You are viewing a plain text version of this content. The canonical link for it is here.
Posted to user@nutch.apache.org by Nico Sabbi <ns...@officinedigitali.it> on 2008/08/06 12:36:03 UTC
How to use the summarizer and the highlighter?
Hi,
I'm using nutch 0.9 as a replacement for htdig, thus I'd like to have
all the features of htdig in the results, including the excerpt/summary.
I read that there's a summary-lucene plugin that should do what I need,
but I don't know if I'm actually using it or used it incorrectly
because I still can't get what I need.
I enabled (hopefully) the plugin in conf/nutch-size.xml:
<?xml version="1.0"?>
<?xml-stylesheet type="text/xsl" href="configuration.xsl"?>
<!-- Put site-specific property overrides in this file. -->
<configuration>
<property>
<name>plugin.includes</name><value>protocol-file|protocol-http|parse-(text|html)|index-basic|query-(basic|site|url)|summary-lucene|summary-basic</value>
</property>
</configuration>
Then I ran my crawl command:
nico@nico2:~/nutch-0.9> ./bin/nutch crawl bin/urls -depth 3 -dir vdb
crawl started in: vdb
rootUrlDir = bin/urls
threads = 10
depth = 3
Injector: starting
Injector: crawlDb: vdb/crawldb
Injector: urlDir: bin/urls
Injector: Converting injected urls to crawl db entries.

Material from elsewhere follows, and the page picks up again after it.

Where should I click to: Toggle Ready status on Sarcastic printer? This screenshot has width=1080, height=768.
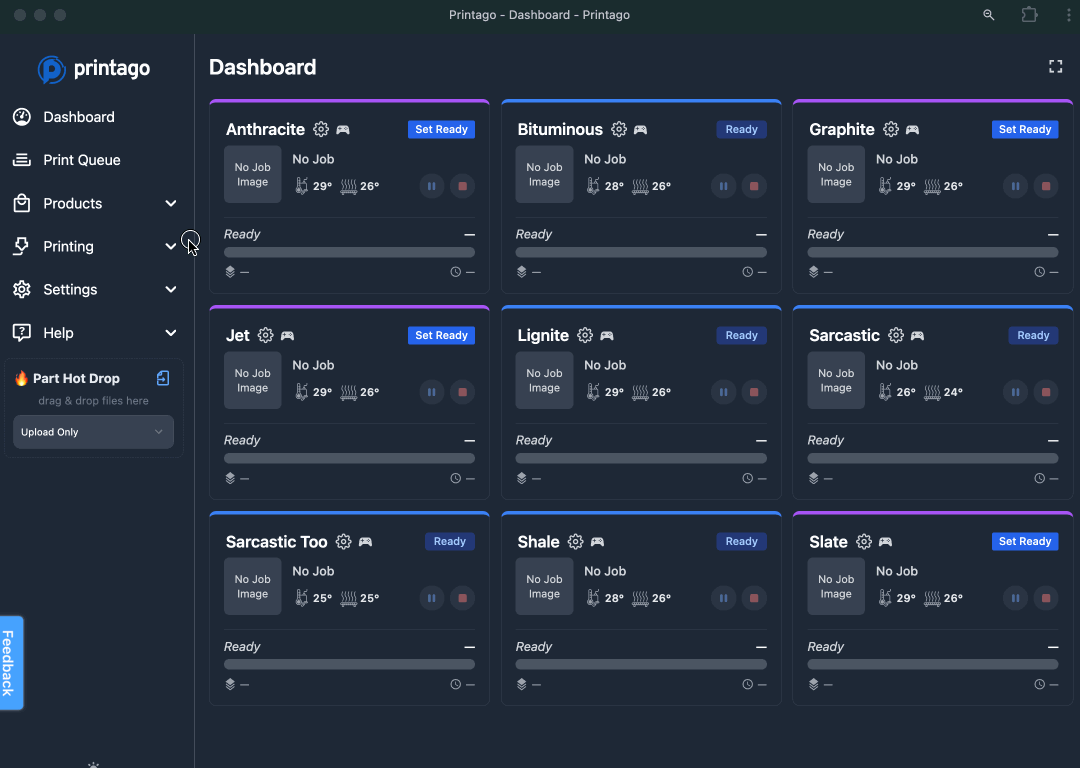point(1033,336)
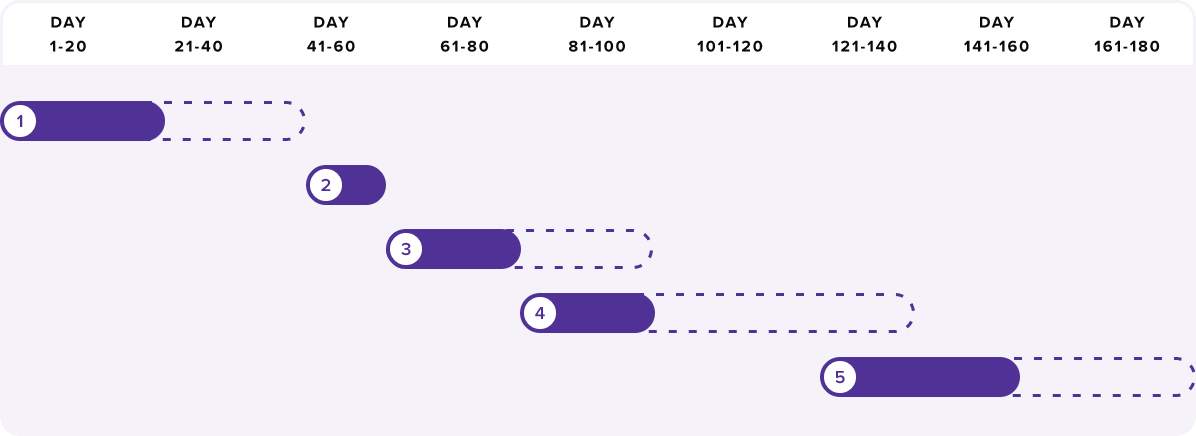
Task: Select the Day 161-180 column header
Action: coord(1127,34)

Exception in thread "main" java.io.IOException: Job failed!
at org.apache.hadoop.mapred.JobClient.runJob(JobClient.java:604)
at org.apache.nutch.crawl.Injector.inject(Injector.java:162)
at org.apache.nutch.crawl.Crawl.main(Crawl.java:115)
while without the <property> block in nutch-site.xml nutch runs without
problems.
I also tried to run the plugin from the command line, but nutch fails
complaining
that the summarizer doesn't have a main().
Can you please tell me what I did wrong and post an exact command line,
please?
I find the documentation quite confusing and I can't go any further just
reading it.
Thanks,
Nico